Replicas are accessed in the same order as they are specified. The number of errors does not matter. This method is appropriate when you know exactly which replica is preferable.

totals_mode

How to calculate TOTALS when HAVING is present, as well as when max_rows_to_group_by and group_by_overflow_mode = 'any' are present. See the section "WITH TOTALS modifier".

totals_auto_threshold

The threshold for totals_mode = 'auto'. See the section "WITH TOTALS modifier".

default_sample

Floating-point number from 0 to 1. By default, 1. Allows you to set the default sampling ratio for all SELECT queries. (For tables that do not support sampling, it throws an exception.) If set to 1, sampling is not performed by default.

max_parallel_replicas

The maximum number of replicas for each shard when executing a query.
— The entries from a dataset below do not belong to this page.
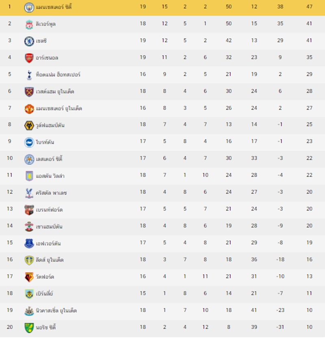Click the Chelsea club crest
The width and height of the screenshot is (325, 341).
coord(29,41)
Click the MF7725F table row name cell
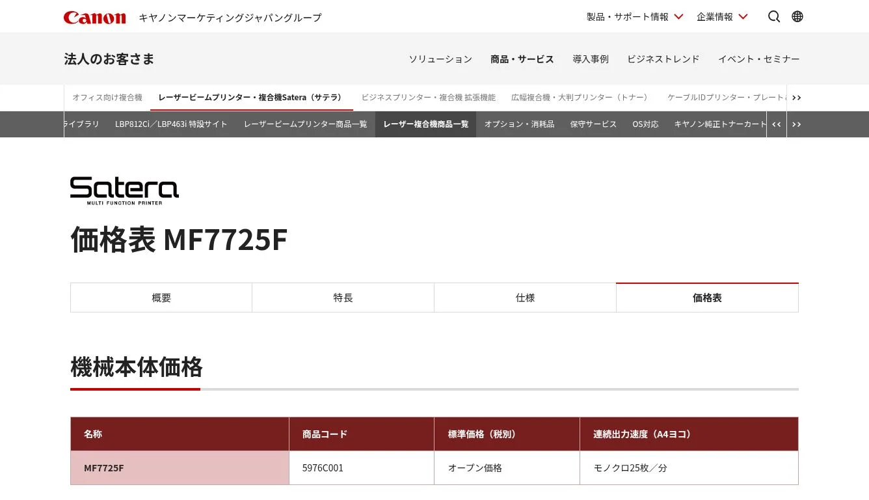This screenshot has width=869, height=500. pos(180,468)
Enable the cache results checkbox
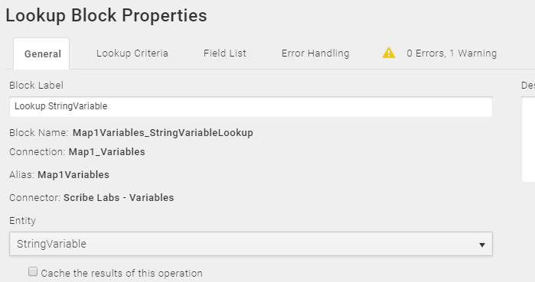 pos(33,271)
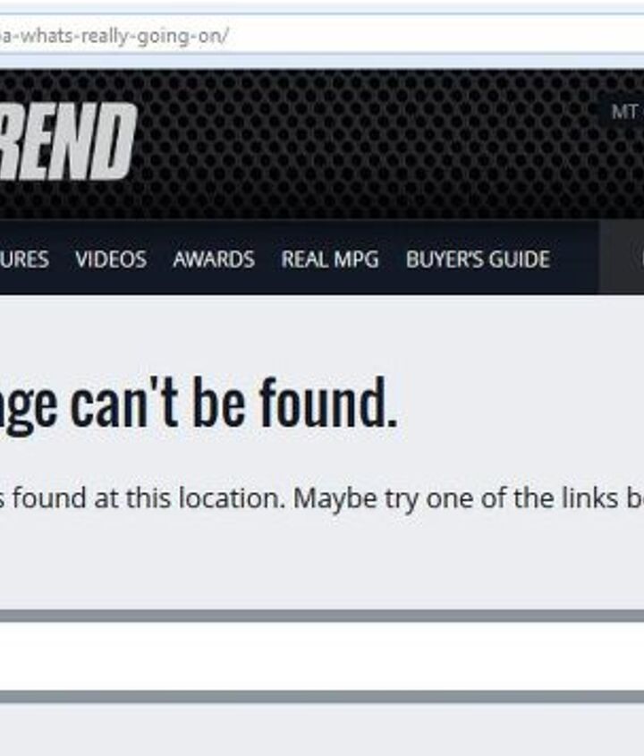Click the light gray area below the bars
644x756 pixels.
322,729
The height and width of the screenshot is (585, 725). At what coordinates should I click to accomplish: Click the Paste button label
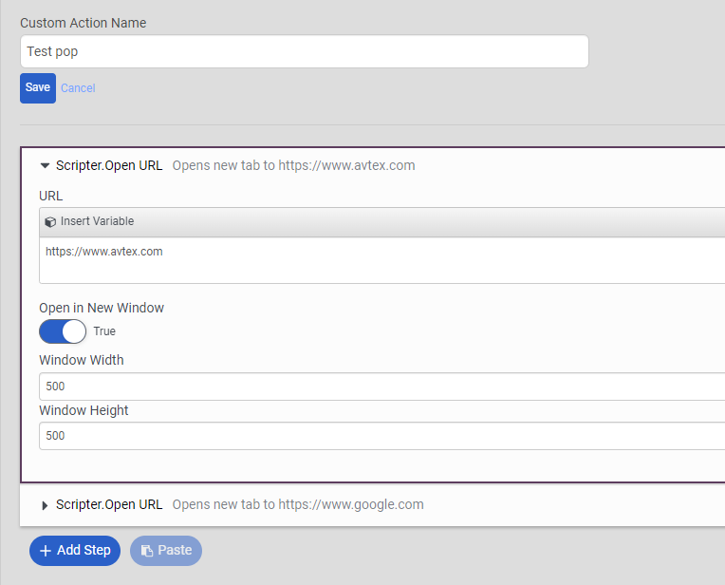point(175,550)
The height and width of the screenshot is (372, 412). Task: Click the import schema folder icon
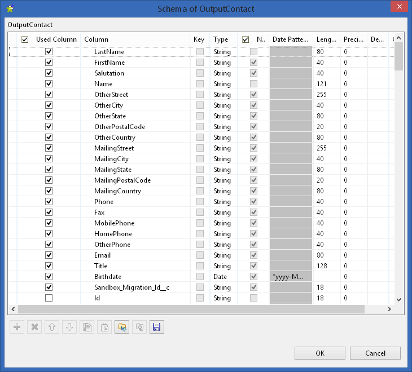tap(122, 327)
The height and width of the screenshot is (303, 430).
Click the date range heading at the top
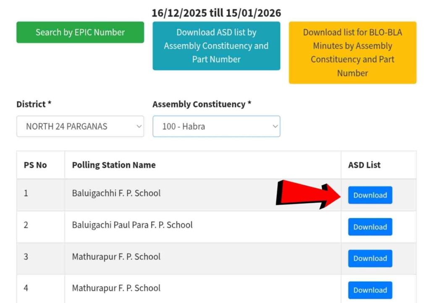tap(216, 13)
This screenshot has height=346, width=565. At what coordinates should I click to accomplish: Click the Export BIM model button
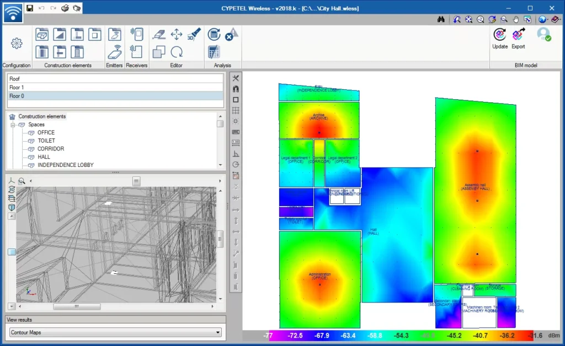[x=518, y=39]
For consistency (to get different parts of the same data split), this option only works when the sampling key is set. Replica lag is not controlled.

compile

Enable compilation of queries. By default, 0 (disabled).

Compilation is only used for part of the query-processing pipeline: for the first stage of aggregation (GROUP BY). If this portion of the pipeline was compiled, the query may run faster due to deployment of short cycles and inlining aggregate function calls. The maximum performance improvement (up to four times faster in rare cases) is seen for queries with multiple simple aggregate functions. Typically, the performance gain is insignificant. In very rare cases, it may slow down query execution.

min_count_to_compile

How many times to potentially use a compiled chunk of code before running compilation. By default, 3. If the value is zero, then compilation runs synchronously and the query waits for the end of the compilation process before continuing execution. This can be used for testing; otherwise, use values starting with 1. Compilation normally takes about 5-10 seconds. If the value is 1 or more, compilation occurs asynchronously in a separate thread. The result will be used as soon as it is ready, including by queries that are currently running.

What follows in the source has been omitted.